O ingrediente não rouba a cena: de sabor suave e textura única, combina com carnes e risotos, por exemplo. “Não tem nada que se pareça com o ora-pro-nóbis”, define Lombardi. O chef criou pratos exclusivos com o ingrediente – o risoto de galinha caipira ou o risoto de ora-pro-nóbis. “A cozinha mineira é um pouco isto: o fundo de quintal, as criações… Ter um porquinho no quintal, uma galinha, a hortinha de couve. E o ora-pro-nóbis, claro, que é peça fundamental na horta dos mineiros.”
O restaurante, fundado há 17 anos, está de endereço novo. Transferiu-se do Centro Histórico para o bairro Pacu, na entrada da cidade. O cardápio vigora desde a inauguração. “Para criar o cardápio, tento pensar o que o meu cliente vem buscar. Tento imaginar o que ele não tem na terra dele, o que vem buscar da culinária em Tiradentes. Tento remeter à minha criação”, afirma João. E conclui: o ora-pro-nóbis acalma a alma.
O poder do fogo
Impossível definir a alma das Gerais sem falar da arte culinária, esse tesouro cultural que atravessa fronteiras, atrai visitantes e se tornou marca registrada da mineiridade. Mais impossível ainda não destacar o nome de Lúcia Clementino Nunes (1932-2019), a dona Lucinha, natural do Serro, no Vale do Jequitinhonha, e muito mais do que um artista da cozinha: era professora, pesquisadora, escritora, mãe de 11 filhos e conhecedora da sua missão.

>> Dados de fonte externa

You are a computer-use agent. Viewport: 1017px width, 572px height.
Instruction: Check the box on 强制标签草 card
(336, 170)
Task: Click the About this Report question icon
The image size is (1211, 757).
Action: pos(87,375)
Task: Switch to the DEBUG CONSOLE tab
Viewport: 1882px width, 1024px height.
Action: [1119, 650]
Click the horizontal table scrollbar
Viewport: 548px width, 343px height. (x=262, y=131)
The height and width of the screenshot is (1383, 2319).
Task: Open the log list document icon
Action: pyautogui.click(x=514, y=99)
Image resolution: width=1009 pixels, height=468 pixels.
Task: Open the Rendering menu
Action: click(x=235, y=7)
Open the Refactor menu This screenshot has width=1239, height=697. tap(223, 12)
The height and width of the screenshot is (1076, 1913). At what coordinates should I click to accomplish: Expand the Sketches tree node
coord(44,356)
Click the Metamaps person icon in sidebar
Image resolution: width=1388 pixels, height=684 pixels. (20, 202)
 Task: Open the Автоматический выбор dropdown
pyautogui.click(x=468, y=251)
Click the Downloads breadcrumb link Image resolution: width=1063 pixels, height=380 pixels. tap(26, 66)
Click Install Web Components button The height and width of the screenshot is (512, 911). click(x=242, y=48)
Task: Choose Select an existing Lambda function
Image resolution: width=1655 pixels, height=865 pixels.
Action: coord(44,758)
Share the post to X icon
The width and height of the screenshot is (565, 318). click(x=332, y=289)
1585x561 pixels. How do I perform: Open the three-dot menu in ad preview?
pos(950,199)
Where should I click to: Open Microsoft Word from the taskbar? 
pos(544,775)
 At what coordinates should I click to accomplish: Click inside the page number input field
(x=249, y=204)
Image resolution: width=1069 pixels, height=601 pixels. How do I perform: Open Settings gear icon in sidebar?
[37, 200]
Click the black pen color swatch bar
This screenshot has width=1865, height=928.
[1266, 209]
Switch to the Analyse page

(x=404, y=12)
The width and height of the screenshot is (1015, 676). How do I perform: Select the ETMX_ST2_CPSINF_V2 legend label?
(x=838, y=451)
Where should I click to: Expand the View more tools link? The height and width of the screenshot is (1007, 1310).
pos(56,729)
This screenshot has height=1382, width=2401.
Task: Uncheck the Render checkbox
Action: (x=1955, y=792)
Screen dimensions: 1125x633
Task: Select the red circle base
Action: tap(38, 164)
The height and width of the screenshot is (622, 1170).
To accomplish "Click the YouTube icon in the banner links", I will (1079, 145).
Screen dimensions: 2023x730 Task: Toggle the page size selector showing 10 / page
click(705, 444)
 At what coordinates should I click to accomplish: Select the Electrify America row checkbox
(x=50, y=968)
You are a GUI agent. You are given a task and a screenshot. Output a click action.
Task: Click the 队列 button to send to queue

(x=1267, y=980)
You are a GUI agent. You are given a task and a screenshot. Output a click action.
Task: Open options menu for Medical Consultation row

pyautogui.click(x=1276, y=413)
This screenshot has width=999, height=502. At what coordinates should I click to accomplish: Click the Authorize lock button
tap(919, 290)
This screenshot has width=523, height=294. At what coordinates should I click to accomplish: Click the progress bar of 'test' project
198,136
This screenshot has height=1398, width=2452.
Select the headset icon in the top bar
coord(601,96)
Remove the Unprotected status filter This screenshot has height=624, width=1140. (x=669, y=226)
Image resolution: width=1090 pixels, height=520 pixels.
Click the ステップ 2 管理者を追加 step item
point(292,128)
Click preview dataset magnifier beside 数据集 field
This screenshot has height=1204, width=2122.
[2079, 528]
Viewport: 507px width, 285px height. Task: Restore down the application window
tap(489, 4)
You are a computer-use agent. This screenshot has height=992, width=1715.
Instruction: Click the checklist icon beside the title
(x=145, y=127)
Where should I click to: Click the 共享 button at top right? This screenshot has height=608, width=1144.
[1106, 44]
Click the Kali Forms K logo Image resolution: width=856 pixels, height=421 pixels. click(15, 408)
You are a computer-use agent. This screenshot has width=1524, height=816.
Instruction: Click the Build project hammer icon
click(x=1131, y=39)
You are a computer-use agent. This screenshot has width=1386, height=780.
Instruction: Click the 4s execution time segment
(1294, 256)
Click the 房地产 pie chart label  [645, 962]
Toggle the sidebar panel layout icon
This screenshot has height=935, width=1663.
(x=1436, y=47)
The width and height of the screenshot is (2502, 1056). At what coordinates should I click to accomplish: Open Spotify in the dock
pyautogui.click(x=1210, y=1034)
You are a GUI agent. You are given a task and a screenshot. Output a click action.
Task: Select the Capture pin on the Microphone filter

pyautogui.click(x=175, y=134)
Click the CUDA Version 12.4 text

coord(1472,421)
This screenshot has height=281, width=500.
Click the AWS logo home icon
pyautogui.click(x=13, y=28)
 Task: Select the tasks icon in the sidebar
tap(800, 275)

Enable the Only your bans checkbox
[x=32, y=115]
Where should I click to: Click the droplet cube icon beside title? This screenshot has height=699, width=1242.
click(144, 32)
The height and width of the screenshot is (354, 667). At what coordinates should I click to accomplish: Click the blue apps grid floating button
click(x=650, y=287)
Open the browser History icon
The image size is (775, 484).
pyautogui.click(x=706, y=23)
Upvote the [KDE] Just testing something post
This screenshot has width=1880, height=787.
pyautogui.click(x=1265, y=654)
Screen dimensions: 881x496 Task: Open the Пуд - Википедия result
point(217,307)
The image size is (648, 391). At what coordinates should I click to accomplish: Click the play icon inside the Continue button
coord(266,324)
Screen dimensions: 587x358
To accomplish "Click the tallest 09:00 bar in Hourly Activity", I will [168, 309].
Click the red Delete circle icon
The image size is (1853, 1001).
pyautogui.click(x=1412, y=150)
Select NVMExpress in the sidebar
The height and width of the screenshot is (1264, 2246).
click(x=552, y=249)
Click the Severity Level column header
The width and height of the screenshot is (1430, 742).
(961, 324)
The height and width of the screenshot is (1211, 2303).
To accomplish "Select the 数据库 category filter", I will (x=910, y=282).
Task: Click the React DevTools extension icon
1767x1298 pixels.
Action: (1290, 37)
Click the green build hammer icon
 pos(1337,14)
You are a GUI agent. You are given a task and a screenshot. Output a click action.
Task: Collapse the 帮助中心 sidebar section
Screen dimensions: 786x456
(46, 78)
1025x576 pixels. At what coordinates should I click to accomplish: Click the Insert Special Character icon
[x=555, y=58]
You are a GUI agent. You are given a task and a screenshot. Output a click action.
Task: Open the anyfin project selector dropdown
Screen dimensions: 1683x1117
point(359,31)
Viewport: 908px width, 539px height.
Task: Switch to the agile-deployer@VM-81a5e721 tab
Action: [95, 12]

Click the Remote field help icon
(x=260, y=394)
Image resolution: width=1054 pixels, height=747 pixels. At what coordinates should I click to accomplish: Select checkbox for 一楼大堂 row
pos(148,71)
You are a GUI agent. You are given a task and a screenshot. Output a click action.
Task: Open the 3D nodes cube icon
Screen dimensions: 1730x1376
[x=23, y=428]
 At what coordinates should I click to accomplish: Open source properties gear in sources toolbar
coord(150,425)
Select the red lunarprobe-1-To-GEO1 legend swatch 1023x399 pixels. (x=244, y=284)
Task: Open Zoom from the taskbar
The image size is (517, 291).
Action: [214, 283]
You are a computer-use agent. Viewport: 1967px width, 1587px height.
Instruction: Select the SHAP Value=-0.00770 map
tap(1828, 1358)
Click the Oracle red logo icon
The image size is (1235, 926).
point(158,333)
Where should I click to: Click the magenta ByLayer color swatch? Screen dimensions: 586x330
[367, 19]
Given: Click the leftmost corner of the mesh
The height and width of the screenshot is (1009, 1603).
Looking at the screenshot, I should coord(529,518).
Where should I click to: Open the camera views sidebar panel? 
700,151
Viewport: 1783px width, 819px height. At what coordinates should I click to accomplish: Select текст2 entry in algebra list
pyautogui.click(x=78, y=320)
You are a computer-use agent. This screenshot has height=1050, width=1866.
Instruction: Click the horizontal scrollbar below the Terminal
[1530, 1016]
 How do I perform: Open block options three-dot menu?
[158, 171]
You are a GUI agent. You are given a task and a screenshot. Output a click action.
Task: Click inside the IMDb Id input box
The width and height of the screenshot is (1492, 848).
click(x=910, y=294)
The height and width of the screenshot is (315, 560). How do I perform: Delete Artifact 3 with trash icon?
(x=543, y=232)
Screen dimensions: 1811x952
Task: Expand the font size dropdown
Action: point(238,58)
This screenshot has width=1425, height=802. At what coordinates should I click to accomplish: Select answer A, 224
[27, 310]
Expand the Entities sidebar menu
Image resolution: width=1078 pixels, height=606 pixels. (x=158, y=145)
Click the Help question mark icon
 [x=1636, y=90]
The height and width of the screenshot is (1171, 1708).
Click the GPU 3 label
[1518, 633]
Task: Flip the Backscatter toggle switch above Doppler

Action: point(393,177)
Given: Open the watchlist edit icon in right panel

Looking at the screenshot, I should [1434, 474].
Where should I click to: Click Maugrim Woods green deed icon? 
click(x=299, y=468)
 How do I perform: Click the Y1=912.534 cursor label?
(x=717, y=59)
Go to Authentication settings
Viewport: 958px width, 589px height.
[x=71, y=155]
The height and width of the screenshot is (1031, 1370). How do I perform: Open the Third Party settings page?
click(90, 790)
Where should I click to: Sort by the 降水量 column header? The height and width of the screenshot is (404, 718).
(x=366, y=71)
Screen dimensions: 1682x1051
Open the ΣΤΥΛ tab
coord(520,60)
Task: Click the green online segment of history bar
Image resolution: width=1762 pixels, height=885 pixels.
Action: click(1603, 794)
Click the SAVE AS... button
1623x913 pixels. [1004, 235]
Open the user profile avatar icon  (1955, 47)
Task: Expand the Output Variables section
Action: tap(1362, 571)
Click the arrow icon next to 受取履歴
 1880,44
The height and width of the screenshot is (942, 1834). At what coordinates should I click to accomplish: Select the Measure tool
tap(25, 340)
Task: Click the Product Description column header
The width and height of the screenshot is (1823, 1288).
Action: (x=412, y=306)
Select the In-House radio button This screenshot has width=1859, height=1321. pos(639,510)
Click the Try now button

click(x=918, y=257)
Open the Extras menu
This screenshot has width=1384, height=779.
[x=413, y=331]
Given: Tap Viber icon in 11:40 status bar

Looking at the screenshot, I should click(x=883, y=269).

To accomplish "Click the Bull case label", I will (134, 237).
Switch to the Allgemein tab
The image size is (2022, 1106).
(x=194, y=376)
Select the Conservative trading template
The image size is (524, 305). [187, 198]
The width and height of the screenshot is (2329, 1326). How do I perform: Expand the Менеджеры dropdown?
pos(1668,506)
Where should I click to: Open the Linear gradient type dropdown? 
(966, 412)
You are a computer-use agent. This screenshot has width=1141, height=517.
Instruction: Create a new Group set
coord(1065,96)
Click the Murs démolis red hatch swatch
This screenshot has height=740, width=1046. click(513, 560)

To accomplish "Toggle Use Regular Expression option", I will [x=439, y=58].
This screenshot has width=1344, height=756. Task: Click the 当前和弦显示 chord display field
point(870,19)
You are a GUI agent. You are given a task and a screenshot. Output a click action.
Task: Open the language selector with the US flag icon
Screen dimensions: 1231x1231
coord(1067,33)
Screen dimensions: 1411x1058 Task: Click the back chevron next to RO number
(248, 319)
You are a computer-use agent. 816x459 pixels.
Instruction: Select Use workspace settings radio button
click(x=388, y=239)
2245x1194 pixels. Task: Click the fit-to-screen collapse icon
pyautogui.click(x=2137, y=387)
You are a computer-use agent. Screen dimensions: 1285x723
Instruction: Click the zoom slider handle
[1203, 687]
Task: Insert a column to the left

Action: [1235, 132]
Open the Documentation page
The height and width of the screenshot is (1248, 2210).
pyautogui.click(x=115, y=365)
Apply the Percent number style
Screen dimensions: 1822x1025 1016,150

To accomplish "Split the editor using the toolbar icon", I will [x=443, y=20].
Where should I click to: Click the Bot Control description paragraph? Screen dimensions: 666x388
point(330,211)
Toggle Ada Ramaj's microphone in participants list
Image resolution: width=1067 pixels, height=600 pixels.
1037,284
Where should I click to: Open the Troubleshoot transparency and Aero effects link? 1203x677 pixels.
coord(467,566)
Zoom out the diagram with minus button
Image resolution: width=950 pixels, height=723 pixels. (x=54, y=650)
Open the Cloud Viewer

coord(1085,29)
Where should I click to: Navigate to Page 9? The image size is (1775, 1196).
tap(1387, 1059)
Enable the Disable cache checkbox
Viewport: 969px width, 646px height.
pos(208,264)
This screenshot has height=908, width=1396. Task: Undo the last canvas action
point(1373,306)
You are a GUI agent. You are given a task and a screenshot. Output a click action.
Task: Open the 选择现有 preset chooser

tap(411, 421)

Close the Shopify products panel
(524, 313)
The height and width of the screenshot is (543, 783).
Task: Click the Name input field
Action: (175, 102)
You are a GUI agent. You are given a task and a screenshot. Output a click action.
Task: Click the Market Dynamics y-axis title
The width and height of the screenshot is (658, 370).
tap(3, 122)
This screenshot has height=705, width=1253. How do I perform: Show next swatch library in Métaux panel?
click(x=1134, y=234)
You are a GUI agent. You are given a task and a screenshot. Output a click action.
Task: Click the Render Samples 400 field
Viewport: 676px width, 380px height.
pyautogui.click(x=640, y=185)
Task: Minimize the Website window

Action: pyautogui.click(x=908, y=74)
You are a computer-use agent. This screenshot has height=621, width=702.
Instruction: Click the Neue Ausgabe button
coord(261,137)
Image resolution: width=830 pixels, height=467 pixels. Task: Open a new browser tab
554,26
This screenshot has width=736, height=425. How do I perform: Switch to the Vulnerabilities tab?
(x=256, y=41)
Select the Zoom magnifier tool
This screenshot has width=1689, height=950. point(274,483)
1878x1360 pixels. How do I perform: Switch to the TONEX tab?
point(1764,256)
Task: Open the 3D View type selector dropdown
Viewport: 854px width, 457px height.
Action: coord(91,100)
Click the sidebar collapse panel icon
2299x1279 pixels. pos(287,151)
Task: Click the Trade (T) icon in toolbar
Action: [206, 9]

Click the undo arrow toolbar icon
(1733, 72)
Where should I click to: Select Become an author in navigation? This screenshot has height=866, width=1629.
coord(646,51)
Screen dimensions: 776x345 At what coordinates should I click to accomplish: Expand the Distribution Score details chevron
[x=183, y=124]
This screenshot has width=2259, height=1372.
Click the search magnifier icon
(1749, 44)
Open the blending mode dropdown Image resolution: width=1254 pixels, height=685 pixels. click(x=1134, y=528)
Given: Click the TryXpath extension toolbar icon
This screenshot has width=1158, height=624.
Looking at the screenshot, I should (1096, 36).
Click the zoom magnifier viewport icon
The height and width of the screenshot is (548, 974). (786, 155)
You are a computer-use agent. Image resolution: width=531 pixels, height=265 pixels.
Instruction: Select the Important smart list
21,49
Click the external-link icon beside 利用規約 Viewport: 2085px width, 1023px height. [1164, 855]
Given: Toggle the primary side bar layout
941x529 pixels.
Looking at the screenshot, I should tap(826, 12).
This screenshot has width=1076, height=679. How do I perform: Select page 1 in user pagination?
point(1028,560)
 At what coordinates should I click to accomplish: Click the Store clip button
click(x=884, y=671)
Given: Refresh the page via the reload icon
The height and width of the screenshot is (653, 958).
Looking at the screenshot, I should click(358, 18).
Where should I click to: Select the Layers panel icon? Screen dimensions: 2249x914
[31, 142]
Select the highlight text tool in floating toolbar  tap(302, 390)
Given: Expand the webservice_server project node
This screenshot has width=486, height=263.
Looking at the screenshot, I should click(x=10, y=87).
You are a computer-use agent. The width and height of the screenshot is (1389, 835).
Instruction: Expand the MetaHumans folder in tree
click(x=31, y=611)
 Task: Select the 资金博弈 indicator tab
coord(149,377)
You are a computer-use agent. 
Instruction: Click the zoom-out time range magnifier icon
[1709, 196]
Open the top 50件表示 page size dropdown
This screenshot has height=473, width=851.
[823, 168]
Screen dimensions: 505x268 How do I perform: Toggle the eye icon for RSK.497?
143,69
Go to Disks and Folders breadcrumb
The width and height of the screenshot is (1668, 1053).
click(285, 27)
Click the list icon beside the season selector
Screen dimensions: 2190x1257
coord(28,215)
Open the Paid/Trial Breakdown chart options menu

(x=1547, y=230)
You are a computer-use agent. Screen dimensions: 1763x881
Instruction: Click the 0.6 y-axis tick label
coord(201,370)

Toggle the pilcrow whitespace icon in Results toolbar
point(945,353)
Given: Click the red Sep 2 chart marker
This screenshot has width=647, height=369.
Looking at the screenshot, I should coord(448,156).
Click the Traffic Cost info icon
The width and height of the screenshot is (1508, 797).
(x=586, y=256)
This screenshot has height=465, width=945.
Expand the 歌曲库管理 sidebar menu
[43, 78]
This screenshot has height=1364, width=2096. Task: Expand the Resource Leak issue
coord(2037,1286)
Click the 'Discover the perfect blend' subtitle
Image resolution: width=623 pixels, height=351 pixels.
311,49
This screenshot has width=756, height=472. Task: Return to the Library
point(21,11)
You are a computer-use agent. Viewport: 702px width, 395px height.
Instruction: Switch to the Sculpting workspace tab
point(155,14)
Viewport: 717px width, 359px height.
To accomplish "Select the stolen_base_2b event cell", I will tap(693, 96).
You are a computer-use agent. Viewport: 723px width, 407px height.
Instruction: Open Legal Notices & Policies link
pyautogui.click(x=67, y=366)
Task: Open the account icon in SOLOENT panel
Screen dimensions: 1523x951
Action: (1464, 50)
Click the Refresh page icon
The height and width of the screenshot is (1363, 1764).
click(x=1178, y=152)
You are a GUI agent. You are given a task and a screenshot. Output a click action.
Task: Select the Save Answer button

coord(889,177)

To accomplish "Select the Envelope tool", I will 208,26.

O legado de dona Lucinha é tratado com devoção pela filha Márcia Nunes, formada em história, especialista em arte culinária mineira e proprietária do restaurante Dona Lucinha. “A cozinha mineira é uma síntese étnica”, aprendeu Márcia com a mãe, pois as receitas têm influência dos portugueses colonizadores, dos negros escravizados e dos índios, os primeiros habitantes da terra.
Foi durante uma viagem que Márcia ouviu de um estudioso a frase “O fogo é o lar”, da qual nunca se esqueceu. Tanto que se tornou título do capítulo do livro História da arte da cozinha mineira por dona Lucinha, que escreveu em 2001. “A palavra lar vem de lareira, portanto, traduz o aconchego, a casa. O fogão a lenha tem muita importância na nossa cultura, o fogo aquece a alma de Minas, reúne as famílias, prepara o alimento.”